2012-03-14 Thread Aaron J. Seigo
On Friday, March 9, 2012 00:27:51 Alex Fiestas wrote:
 - Keep the 6 month release period

release periods and development periods are not the same thing. the release 
period is, imho, uninteresting in these kinds of dicussions. we're discussing 
development process, which is only marginally related to release processes. 
regardless of the development process, the release process must continue and 
be aided.

 - Keep the current  schedule (soft freeze, hard freeze...)

this, however, is very relevant. :) for release coordination it is fine, but 
keeping development tied to this is a mistake imo. this should only direct 
when merging into master can happen, but not constrain what development is 
actually happening.

keep in mind that those who may be creating products around this software, as 
we have learned in plasma active, simply can not be tied to kde's release 
cycles. on the other hand, kde needs release cycles and can never time those 
to match every downstream's needs simultaneously (there are too many 
downstream schedule conflicts and variance in needs).

 - Move to a review based workflow before hard freeze (we need gerrit).

for certain components, yes. for other non-critical ones, this will just kill 
what development efforts were put into them for no real gain.

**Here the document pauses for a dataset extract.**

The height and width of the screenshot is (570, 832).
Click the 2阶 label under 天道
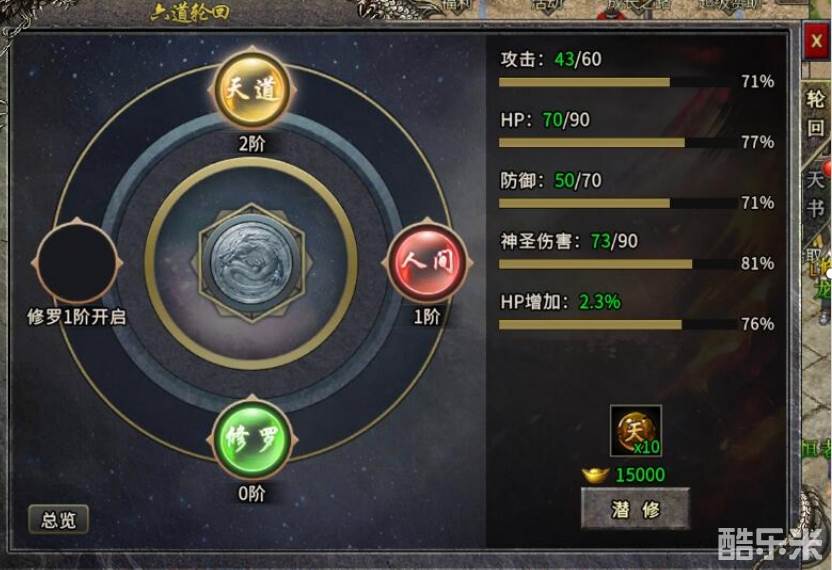(252, 143)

every time we raise the bar on development, we shrink the pool of people who 
will engage.

so i'm 100% supportive of the idea to ensure core components are more stable 
and purposefully developed and less chaotic, but would like to see a process 
that keeps additional components more freely developed.

 - Once we are on hard freeze, open merge for everyone so we can
 continue fixing things easily.

review is also important here, of course, as fixes can (and sometimes do) break 
things. that said:
 
 things we have right now and it will allow us to explore the benefits
 of the merge based workflow.

this is what really piques my interest: merge based workflow.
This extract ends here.